Interaction between netfilter and tc is facilitated by skb->mark.
Both netfilter and tc are able to set and match by way of the mark.
E.g. a netfilter hook may set the mark and tc may later perform an
action if a matching mark is found.

Because the placement of netfilter and tc hooks in the data path
has been unchanged for decades, we must assume that users depend
on their order for setting and matching the mark.

Thus, reworking the data path in the way you suggest (a flexible
pipeline) must not change the order of the hooks.  It would have
to be a fixed pipeline.  But what's the benefit then compared to
separate netfilter and tc hooks which are patched in at runtime
and become NOPs if not used?  (Which is what the present series is
aiming for.)

> to name one example... consider two different entities in the system
> setting up the two, that is, one adding rules for nf ingress/egress
> on the phys device for host fw and the other one for routing traffic
> into/from containers at the tc layer, then traffic going into host ns
> will hit nf ingress and on egress side the nf egress part; however,
> traffic going to containers via existing tc redirect will not see the
> nf ingress as expected but would on reverse path incorrectly
> hit the nf egress one which is /not/ the case for dev_queue_xmit() today.

Using tc to bounce ingress traffic into a container -- is that actually
a thing or is it a hypothetical example?  I think at least Docker uses
plain vanilla routing and bridging to move packets in and out of
containers.

However you're right that if tc *is* used to redirect ingress packets
to a container veth, then the data path would look like:

host tc -> container tc -> container nft

Whereas the egress data path would look like:

container nft -> container tc -> host nft -> host tc

But I argue that the egress data path is actually correct because the
host must be able to firewall packets coming out of the container
in case the container has been compromised.
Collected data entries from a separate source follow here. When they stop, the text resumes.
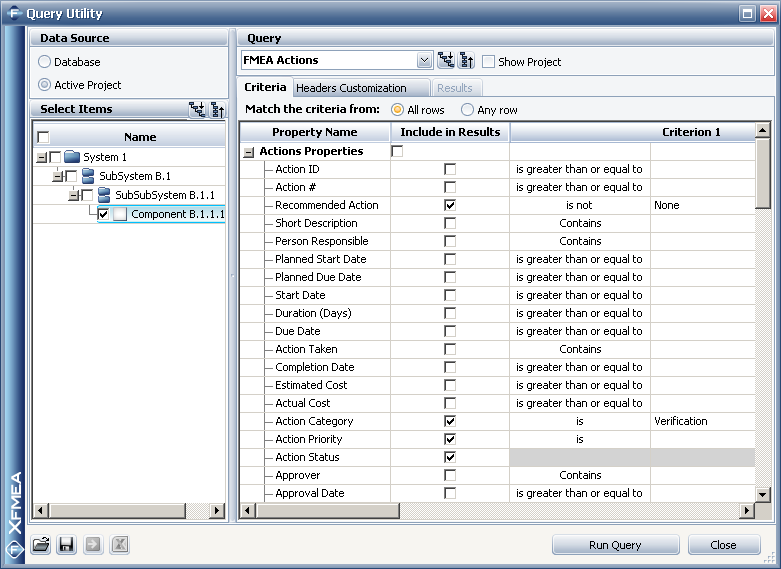The height and width of the screenshot is (569, 781).
Task: Click the System 1 folder icon
Action: tap(72, 157)
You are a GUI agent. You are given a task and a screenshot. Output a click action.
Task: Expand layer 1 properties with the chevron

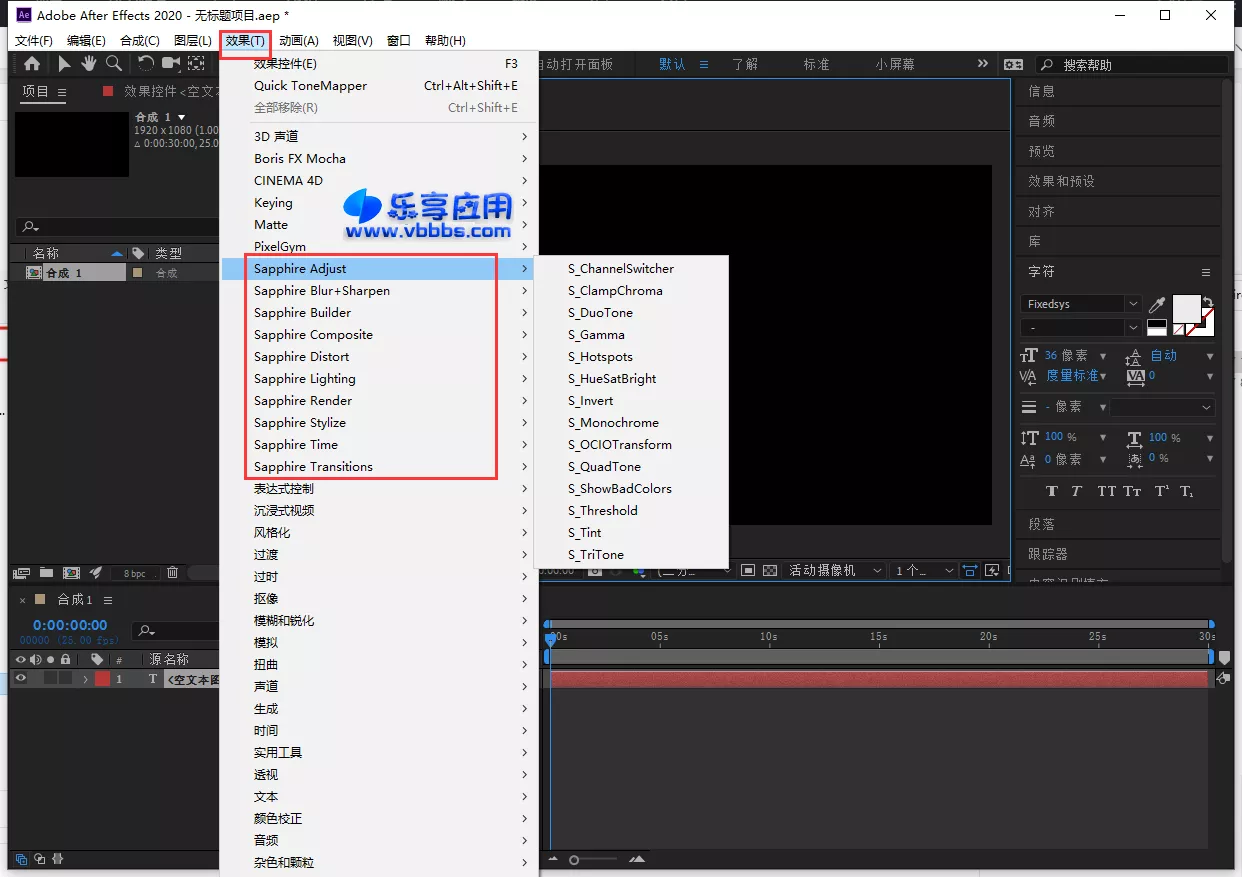point(85,679)
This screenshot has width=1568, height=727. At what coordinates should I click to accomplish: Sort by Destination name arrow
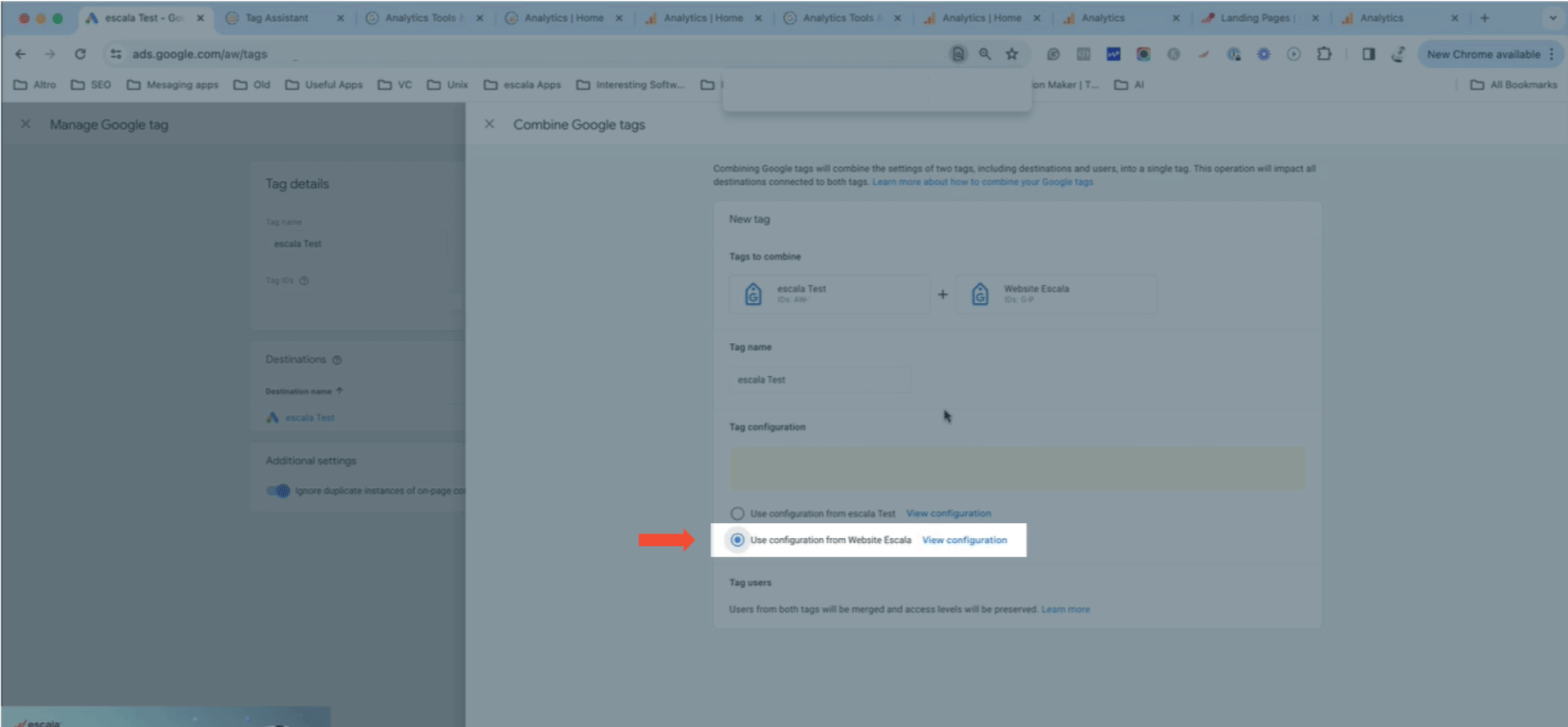tap(340, 391)
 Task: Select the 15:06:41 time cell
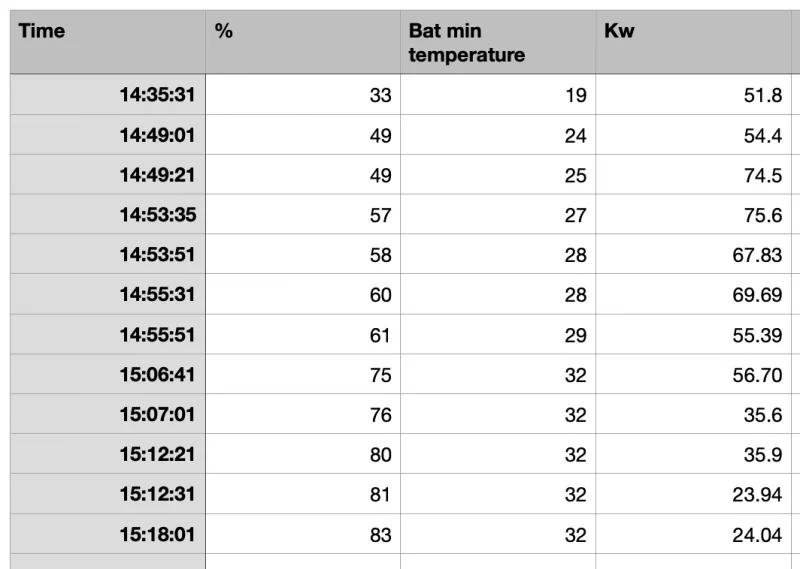(x=157, y=375)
> And if you check a typical DHCP client that is present on major
> modern distros like systemd-networkd's DHCP client then they
> already implement filtering of malicious packets via BPF at
> socket layer including checking for cookies in the DHCP header
> that are set by the application itself to prevent spoofing [0].
> 
> [0] https://github.com/systemd/systemd/blob/master/src/libsystemd-network/dhcp-network.c#L28

That's an *ingress* filter so that user space only receives DHCP
packets and nothing else.

We're talking about the ability to filter *egress* DHCP packets
(among others) at the kernel level to guard against unwanted
packets coming from user space.

Thanks,

Lukas